> _EXERCISE AIM_
For each statement, say yes or no to whether it agrees with the text about Woking and Weybridge, and quote the deciding words of the text exactly: (a) The Lightbox was completed in 2007. (b) The writer walked the whole Digger's Trail. (c) The Ingram Collection was put together by a local businessman.

The cemetery did not occupy me long so I went into Woking, which is really not that exciting. They do have a new art gallery and museum called The Lightbox which was completed in 2007.  The museum part tells the

story of Woking and its demenses which was a little more interesting than I thought. There actually IS an old Woking rather than the railway town. I also didn't know that Kenwood mixers were made in Woking. The Art Gallery bit houses the Ingram Collection of art accumulated by a local business man. Some good pieces by CRW Nevinson, Eric Ravilious and John Bratby.

After Woking I went to Weybridge where I quite by accident saw a memorial to the pamphleteer of the Diggers, Gerrard Winstanley on Cobbett's hill. Not sure if this is named after the great radical in the tradition of the Diggers, William Cobbett, but it would be nice if it was. The diggers, together with the levellers, were the great radicals of the English Commonwealth to prove that the 'Earth was the Lords and the fullness thereof' a 'common treasury for all'. There is a Digger's Trail which ironically takes in some of the wealthiest enclaves in the wealthy county of Surrey. Levellers were keen that 'servants might adventure their wages' and although we do not have servants these days (or wages), we do have employees, and we do not adventure money but we invest it, which employees sometimes do. Diggers were more practical, and up waste and common (belonging of course - then and now - to the Lord of the Manor. I didn't do the full diggers trail as it leads through a lot of places including Cobham, Walton on Thames and Little Heath but it is worth storing away for another day. I think we may need to look back at the diggers and take up our spades 'thereby declaring freedome to the creation and that the earth must be set free from intanglements of Lords and Landlords'.

13 October, 2012

Dick Whittington elected Lord Mayor of London today

In 1397.  Here is a picture of his cat on Highgate Hill

11 October, 2012

Bedlam!

> _EXTRACTED DATA_

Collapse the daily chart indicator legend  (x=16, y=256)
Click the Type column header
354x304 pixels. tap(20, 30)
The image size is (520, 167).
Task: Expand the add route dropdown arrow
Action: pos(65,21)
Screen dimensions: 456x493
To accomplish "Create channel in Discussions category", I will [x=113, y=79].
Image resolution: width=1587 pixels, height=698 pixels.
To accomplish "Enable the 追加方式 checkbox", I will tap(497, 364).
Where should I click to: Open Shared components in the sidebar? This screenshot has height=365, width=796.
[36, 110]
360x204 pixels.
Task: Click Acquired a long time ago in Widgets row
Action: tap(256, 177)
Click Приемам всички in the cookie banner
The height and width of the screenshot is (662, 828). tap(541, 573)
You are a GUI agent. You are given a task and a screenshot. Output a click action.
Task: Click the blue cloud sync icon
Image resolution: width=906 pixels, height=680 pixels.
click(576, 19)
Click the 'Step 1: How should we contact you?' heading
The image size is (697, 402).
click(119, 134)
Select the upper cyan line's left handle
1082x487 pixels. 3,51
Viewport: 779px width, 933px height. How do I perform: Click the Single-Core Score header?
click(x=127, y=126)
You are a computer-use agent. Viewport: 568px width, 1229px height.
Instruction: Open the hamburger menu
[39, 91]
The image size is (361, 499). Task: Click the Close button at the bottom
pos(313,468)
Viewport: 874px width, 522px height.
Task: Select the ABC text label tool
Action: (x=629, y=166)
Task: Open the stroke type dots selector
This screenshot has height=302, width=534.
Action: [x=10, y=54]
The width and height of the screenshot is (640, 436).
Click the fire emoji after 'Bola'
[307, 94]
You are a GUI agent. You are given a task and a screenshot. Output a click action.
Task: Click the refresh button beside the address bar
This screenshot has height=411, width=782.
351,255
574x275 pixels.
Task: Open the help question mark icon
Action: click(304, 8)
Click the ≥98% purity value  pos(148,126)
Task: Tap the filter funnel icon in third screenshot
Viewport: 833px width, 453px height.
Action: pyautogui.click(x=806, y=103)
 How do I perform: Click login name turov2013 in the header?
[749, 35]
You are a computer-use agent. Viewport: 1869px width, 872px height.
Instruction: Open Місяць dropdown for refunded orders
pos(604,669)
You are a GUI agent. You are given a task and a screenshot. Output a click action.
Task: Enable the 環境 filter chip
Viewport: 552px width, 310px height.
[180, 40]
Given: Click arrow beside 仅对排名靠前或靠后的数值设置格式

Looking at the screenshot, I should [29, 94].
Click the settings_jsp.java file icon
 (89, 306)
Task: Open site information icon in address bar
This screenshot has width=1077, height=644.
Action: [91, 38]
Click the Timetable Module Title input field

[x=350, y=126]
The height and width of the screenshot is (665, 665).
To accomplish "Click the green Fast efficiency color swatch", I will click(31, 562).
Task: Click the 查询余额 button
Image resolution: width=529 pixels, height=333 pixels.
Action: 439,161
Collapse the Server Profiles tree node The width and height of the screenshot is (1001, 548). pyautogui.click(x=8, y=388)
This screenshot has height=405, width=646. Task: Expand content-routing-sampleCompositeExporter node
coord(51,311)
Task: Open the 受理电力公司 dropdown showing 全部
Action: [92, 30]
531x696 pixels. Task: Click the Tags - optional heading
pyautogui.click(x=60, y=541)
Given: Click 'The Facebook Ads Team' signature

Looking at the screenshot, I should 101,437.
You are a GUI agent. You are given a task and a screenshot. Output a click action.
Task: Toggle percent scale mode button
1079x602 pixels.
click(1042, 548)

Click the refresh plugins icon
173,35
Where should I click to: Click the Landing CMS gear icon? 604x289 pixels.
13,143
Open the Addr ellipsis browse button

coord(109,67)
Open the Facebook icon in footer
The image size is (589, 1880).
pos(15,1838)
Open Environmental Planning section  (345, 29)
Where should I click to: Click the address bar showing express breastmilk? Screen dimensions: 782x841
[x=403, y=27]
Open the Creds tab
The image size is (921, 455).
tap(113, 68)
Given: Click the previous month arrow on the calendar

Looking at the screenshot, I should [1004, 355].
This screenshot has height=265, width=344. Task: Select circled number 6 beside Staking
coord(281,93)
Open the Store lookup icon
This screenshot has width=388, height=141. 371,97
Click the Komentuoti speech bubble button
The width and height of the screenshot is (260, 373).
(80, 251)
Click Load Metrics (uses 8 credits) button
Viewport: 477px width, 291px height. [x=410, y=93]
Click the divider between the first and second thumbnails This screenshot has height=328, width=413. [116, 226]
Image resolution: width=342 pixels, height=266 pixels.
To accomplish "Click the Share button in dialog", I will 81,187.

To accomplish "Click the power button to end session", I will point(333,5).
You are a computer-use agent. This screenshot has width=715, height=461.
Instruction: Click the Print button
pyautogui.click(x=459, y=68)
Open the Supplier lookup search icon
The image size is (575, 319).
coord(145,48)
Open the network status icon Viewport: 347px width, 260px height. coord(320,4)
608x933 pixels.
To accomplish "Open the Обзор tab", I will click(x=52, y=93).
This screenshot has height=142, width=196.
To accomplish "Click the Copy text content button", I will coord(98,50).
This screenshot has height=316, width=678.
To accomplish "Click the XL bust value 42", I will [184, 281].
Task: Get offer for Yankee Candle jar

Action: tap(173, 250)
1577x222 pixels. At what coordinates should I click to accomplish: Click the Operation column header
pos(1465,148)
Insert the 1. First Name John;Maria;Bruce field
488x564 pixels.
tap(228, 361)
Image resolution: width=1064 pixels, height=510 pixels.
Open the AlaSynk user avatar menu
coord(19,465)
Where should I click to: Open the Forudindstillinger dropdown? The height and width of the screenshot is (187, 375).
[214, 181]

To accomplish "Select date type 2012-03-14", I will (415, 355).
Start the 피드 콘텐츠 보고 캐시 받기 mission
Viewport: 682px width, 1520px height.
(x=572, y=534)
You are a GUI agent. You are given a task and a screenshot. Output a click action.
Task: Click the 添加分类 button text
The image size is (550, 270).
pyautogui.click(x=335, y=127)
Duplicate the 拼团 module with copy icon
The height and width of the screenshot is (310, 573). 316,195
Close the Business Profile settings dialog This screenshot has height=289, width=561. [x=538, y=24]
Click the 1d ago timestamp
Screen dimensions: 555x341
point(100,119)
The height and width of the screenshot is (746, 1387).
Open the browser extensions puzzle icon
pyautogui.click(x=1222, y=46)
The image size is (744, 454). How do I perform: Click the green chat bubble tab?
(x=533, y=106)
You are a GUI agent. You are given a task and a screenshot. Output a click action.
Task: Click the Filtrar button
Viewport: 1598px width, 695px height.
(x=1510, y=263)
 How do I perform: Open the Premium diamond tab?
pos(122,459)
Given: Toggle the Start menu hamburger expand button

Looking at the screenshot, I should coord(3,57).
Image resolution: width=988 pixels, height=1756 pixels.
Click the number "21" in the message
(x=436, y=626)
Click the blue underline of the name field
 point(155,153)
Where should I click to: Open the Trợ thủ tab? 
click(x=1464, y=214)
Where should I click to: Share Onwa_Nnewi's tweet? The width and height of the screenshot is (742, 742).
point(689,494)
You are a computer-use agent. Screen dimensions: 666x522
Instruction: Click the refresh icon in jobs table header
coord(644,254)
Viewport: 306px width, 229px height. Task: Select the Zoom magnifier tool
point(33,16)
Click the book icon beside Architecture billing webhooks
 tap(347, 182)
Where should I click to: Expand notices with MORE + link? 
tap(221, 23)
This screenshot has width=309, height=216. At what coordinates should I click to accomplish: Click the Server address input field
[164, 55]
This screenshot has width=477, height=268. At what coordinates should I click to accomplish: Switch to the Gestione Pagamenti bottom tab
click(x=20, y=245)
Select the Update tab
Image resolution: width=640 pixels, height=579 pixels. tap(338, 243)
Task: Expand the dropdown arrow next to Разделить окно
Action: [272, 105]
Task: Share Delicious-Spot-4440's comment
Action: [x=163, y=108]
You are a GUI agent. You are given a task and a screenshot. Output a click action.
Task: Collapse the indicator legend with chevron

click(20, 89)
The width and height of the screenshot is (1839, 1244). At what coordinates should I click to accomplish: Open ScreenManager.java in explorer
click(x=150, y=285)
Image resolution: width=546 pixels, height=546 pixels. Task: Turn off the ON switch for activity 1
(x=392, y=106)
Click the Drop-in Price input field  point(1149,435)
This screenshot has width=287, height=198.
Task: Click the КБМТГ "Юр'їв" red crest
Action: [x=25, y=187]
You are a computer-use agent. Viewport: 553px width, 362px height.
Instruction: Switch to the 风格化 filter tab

> _ANSWER TO THIS PROBLEM_
(a) Yes: "The Lightbox which was completed in 2007"
(b) No: "I didn't do the full diggers trail"
(c) Yes: "the Ingram Collection of art accumulated by a local business man"